EEG (Electroencephalogram)
The gel helps to creates a connection between the electrode and the skin
The Nyquist frequency is half the sampling rate and represents the maximum frequency that can be accurately reconstructed without aliasing.
Barriers between brain and electrode include the skull, scalp, and cerebrospinal fluid. The skull is bone, but it has relatively low electrical conductivity, which attenuates signals.
EEG measures summed postsynaptic potentials (primarily cortical excitatory and inhibitory postsynaptic potentials), not action potentials.
EEG signals are thought to arise from the synchronous postsynaptic potentials in the apical dendrites of large populations of cortical pyramidal neurons, particularly those oriented perpendicular to the cortical surface.
For a single dipole, there is distributed electrical activity in the surrounding tissue. In a perfectly spherical head model with a dipole source, the net potential over the entire scalp integrates to zero.

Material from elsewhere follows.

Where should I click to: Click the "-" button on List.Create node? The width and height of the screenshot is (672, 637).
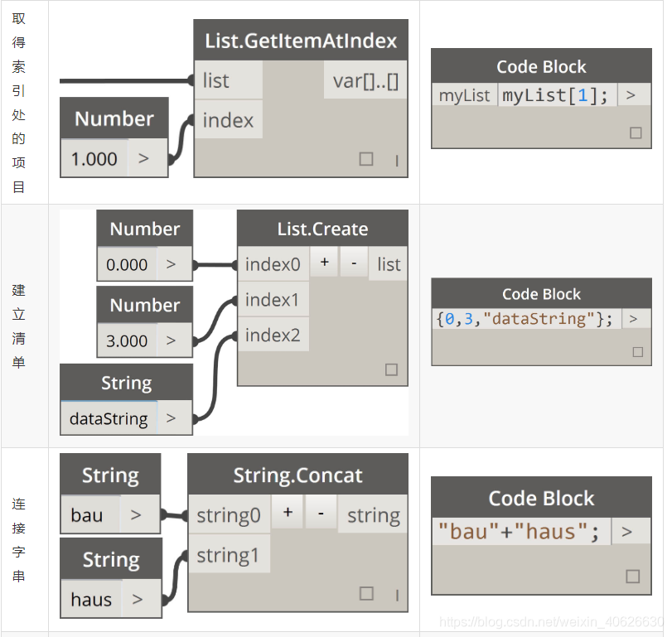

The reference used in EEG analysis can influence the conclusions, because the recorded signal reflects the superposition of many underlying dipolar sources, and different choices of reference change how these signals are represented
Other modalities
- Magnetoencephalography (MEG) measures brain activity by detecting magnetic fields generated by neuronal electrical currents. Like EEG, it reflects synchronous postsynaptic activity in cortical pyramidal neurons, but it is more sensitive to tangential cortical sources and is less distorted by the skull and scalp.
- Functional Magnetic Resonance Imaging (fMRI) indirectly measures brain activity by detecting changes in blood oxygenation using magnetic resonance signals. Neural activity increases metabolic demand, which triggers a compensatory increase in local blood flow that over-supplies oxygen, altering the ratio of oxygenated to deoxygenated hemoglobin. fMRI has high spatial resolution.

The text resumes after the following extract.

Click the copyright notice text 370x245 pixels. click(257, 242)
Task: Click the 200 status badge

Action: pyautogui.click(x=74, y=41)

- Functional near-infrared spectroscopy (fNIRS) indirectly measures brain activity by detecting changes in blood oxygenation using near-infrared light. It works by emitting light into the scalp and measuring the amount of light that is absorbed and scattered by oxygenated and deoxygenated hemoglobin in cortical tissue.
- Electrocorticography (ECoG) records local field potentials from the cerebral cortex using electrodes placed directly on the cortical surface, providing higher spatial and temporal resolution than EEG due to the absence of skull-related signal distortion. ECoG signals are influenced by volume conduction, but the effect is greatly reduced compared to scalp EEG because the electrodes are placed directly on or near the cortical surface.
Spontaneous EEG activity refers to the brain’s ongoing electrical activity recorded at rest, without any explicit external stimulus or task.
| Band | Range |
|---|---|
| Theta | ~4–8 Hz |
| Alpha | ~8–12 Hz |
| Beta | ~13–30 Hz |
| Gamma | ~30–100+ Hz |
During navigation, the hippocampus exhibits strong theta oscillations.
Alpha waves are most prominent during relaxed wakefulness, especially with eyes closed, and decrease during active cognitive processing.
Gamma oscillations are high-frequency brain rhythms associated with local cortical processing and neural synchronization. They are generated by fast inhibitory-excitatory interactions and may contribute to feature integration and attention
EEG oscillatory bands are defined ranges, but their peak frequency and power distribution can shift depending on brain state (e.g., attention, fatigue, caffeine) and individual neurophysiology. These changes arise from neural circuit dynamics rather than skull size or head geometry.